■ Extracted text
Dr. Rachel Levine says state immunization rules changed two years ago. She says now parents and guardians have just five days from the start of school to get children fully immunized. The time period used to be eight months.
She says the longer time period meant that kids were unprotected for most of the school year, so they changed it.
"So now is the time in the summer to make sure your child's immunizations are up to date, so they can start school healthy," she said.
She says immunizations are safe and the state's requirements prevent children from getting some serious diseases.
"So we're talking about polio, tetnus, diptheria, whooping cough, measles, mumps, meningitis, hepatitis A," she said.
Protections against chicken pox, meningitis and hepatitis B are also required.
Levine adds these immunizations are not just for individuals but for the health of the entire community.
"When we have what is called 'herd immunity,' which means 95% or more of the community has the vaccinations, then we're not likely to have an outbreak," Levine said.
In just a matter of decades, many diseases that were once rampant and deadly are now illnesses that we don't often think about. Levine says that is attributed to vaccines.
"We don't remember polio, but polio at this time of year in the '40s and in the '50s was a scourge, and families lived in fear of diseases like polio. People think of measles as a mild illness, but I have seen in my career, in my training in the '80s, severe cases of measles, with measles brain infection. I have seen severe cases of chicken pox."
More information is available at the Department of Health website.

■ Source material

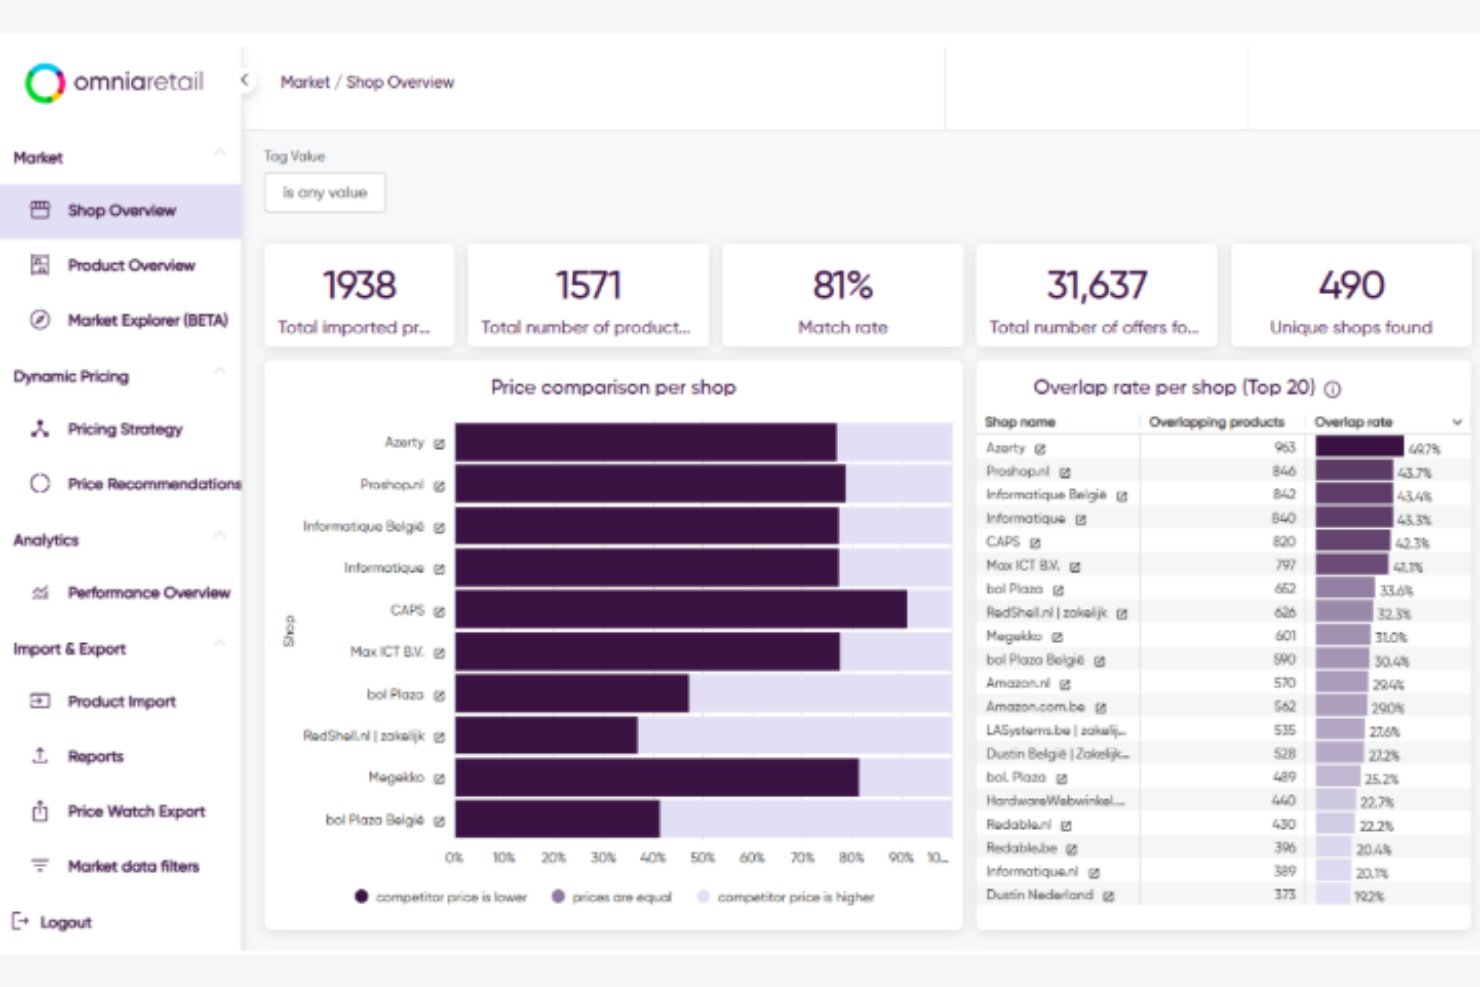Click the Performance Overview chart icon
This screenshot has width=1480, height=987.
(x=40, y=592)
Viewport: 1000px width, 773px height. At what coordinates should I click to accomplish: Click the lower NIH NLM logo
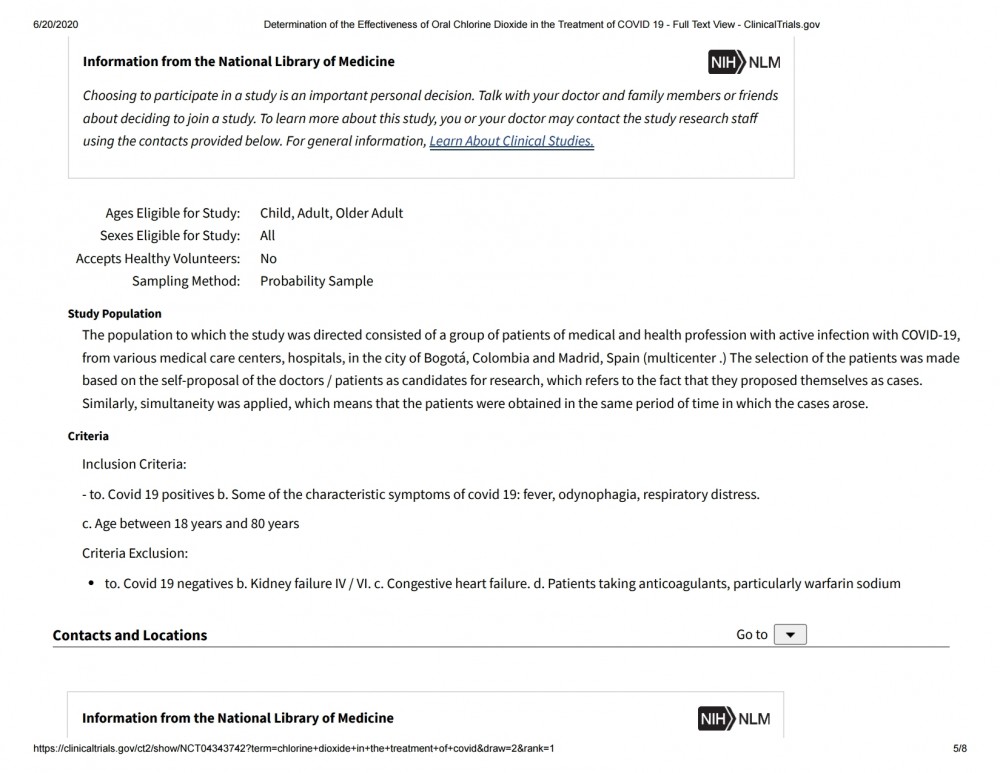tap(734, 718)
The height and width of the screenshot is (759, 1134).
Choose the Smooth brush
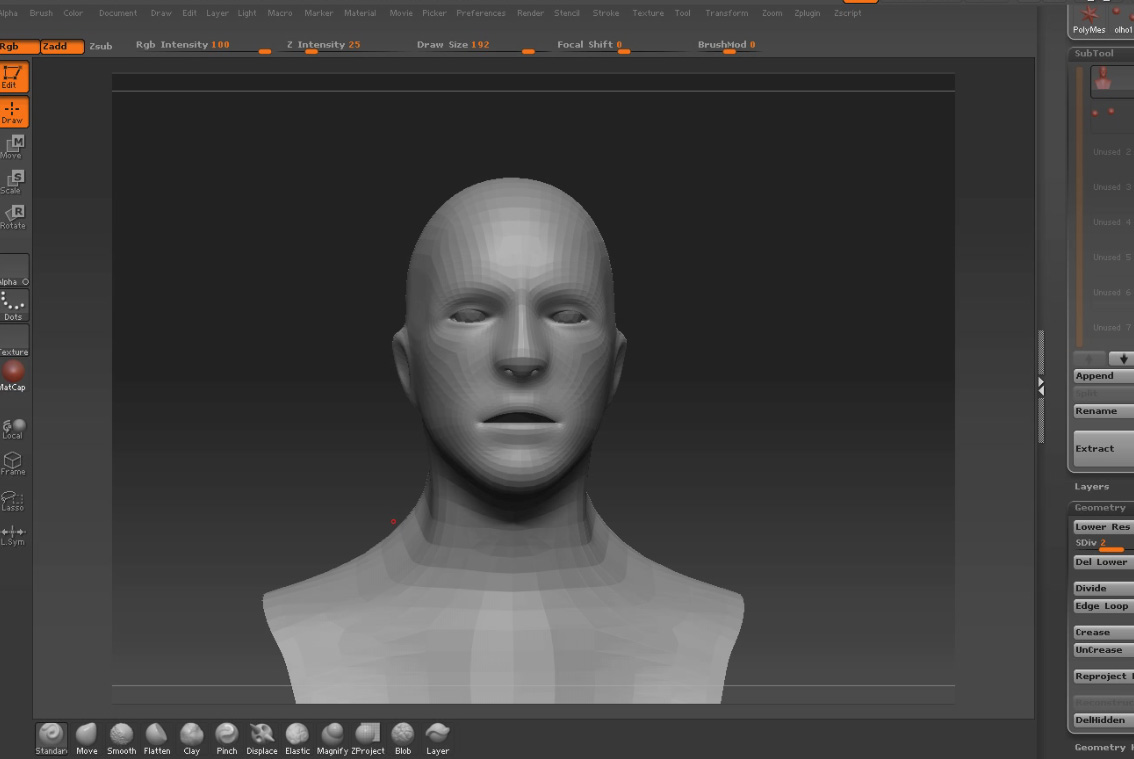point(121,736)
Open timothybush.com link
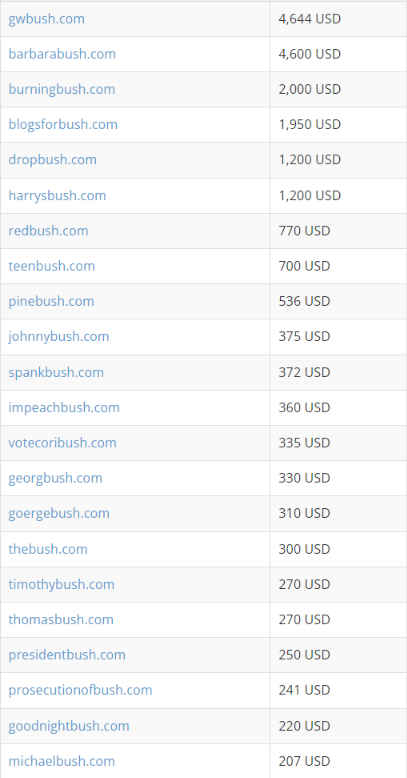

■ Work instruction
Swap "vaccinations" for "immunizations" and write out everything in the immunization article from "She says immunizations" down to "attributed to vaccines.". Work only from the immunization article.

■ Solution to this problem
She says immunizations are safe and the state's requirements prevent children from getting some serious diseases.
"So we're talking about polio, tetnus, diptheria, whooping cough, measles, mumps, meningitis, hepatitis A," she said.
Protections against chicken pox, meningitis and hepatitis B are also required.
Levine adds these immunizations are not just for individuals but for the health of the entire community.
"When we have what is called 'herd immunity,' which means 95% or more of the community has the immunizations, then we're not likely to have an outbreak," Levine said.
In just a matter of decades, many diseases that were once rampant and deadly are now illnesses that we don't often think about. Levine says that is attributed to vaccines.